Work required: In the following listing, find the lines containing "Trigger" and report them.

--*--

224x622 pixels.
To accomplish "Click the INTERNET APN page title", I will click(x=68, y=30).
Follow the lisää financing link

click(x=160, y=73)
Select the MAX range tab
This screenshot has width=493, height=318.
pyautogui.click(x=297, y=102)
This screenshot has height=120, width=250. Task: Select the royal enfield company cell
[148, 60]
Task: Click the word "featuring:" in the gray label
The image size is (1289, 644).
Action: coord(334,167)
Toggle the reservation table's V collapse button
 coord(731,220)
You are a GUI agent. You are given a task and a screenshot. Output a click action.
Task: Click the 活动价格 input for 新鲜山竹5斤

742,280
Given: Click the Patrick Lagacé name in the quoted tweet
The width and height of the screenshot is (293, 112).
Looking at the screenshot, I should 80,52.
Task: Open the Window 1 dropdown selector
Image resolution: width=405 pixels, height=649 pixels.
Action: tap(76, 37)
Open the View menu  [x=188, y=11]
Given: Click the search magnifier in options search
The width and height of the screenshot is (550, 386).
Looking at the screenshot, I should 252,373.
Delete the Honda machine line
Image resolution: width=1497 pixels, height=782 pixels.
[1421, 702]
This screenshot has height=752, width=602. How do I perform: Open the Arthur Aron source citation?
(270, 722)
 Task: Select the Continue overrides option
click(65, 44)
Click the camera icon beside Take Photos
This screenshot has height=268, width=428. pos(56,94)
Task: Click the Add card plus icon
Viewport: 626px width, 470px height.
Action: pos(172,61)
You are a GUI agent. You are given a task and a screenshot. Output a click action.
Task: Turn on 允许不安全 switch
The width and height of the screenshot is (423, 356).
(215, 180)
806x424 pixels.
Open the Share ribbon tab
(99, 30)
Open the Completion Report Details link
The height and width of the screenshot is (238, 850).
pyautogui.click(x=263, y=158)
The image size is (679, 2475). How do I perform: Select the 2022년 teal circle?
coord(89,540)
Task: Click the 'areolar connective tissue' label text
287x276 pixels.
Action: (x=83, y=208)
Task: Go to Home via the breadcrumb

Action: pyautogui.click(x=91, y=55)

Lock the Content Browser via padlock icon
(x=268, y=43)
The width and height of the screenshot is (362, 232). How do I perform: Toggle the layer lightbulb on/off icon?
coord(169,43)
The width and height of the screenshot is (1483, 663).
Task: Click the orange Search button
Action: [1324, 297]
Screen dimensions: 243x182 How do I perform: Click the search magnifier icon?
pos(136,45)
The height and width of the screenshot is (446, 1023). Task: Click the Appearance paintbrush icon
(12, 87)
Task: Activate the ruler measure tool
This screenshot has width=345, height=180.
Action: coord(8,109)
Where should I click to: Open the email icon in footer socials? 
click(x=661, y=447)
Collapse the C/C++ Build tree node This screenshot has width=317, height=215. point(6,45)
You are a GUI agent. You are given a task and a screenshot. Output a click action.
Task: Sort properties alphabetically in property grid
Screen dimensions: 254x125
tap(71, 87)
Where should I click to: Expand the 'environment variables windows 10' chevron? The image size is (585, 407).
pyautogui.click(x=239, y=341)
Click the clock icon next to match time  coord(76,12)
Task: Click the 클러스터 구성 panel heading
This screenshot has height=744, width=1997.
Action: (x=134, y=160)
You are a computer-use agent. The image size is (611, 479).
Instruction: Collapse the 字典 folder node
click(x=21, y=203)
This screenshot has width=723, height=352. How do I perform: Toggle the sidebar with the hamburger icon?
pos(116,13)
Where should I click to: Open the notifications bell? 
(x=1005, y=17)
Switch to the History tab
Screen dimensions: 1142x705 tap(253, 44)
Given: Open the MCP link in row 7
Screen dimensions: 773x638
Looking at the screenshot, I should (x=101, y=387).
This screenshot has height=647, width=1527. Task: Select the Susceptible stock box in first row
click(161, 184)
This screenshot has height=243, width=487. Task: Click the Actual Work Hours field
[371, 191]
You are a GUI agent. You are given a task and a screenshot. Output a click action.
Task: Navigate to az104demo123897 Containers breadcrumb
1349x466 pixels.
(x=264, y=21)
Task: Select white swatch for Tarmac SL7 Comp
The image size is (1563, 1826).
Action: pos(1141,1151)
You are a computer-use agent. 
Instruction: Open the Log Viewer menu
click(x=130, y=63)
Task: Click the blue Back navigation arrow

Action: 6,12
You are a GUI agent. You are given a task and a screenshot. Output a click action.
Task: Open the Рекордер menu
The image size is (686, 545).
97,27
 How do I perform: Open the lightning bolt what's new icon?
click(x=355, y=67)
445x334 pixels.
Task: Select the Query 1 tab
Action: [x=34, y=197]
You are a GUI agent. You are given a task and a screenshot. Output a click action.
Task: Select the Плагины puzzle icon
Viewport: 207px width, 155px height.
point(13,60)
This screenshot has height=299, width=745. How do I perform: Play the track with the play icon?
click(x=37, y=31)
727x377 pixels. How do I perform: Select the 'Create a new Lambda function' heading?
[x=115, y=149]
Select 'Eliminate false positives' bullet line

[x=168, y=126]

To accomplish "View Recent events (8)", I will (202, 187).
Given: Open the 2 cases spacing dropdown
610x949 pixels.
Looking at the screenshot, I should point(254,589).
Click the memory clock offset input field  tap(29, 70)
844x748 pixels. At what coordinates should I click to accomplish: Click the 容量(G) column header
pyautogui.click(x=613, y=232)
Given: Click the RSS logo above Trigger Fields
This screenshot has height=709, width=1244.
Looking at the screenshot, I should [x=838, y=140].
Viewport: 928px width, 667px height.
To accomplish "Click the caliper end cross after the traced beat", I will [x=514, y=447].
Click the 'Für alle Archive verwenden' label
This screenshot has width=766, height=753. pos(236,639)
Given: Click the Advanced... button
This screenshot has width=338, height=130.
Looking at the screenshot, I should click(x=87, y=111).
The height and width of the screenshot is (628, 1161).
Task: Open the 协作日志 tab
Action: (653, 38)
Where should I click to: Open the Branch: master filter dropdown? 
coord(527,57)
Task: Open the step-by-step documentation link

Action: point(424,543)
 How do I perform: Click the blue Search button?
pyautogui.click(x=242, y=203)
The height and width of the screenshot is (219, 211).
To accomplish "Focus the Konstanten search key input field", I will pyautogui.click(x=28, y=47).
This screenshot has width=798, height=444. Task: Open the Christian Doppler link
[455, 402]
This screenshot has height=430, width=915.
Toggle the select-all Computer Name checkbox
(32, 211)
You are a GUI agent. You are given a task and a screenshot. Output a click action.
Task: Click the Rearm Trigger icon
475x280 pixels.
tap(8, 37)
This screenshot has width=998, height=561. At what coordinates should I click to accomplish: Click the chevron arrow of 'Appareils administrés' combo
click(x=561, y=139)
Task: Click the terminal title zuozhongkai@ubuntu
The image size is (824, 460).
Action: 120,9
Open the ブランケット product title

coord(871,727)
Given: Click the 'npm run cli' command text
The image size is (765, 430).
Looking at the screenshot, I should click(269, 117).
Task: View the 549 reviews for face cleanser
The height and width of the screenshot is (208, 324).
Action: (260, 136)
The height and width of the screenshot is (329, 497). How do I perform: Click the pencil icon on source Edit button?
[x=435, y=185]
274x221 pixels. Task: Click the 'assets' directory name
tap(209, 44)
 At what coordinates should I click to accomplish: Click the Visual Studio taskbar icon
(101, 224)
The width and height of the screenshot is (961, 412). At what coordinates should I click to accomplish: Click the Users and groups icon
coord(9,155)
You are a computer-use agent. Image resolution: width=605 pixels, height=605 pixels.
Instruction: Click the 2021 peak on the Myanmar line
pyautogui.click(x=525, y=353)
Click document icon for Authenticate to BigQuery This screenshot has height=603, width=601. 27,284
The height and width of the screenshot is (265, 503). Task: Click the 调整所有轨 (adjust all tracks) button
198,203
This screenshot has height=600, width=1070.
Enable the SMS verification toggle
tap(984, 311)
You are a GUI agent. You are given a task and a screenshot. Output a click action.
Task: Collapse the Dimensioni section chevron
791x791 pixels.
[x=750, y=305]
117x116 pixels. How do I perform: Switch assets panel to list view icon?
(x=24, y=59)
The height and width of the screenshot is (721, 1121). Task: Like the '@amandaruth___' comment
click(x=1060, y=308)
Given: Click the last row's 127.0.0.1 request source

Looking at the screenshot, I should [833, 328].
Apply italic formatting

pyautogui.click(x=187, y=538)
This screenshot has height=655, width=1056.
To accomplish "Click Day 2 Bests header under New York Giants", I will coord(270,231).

--*--

Response to the task:
Given: Click the RSS logo above Trigger Fields
Task: Click the Rearm Trigger icon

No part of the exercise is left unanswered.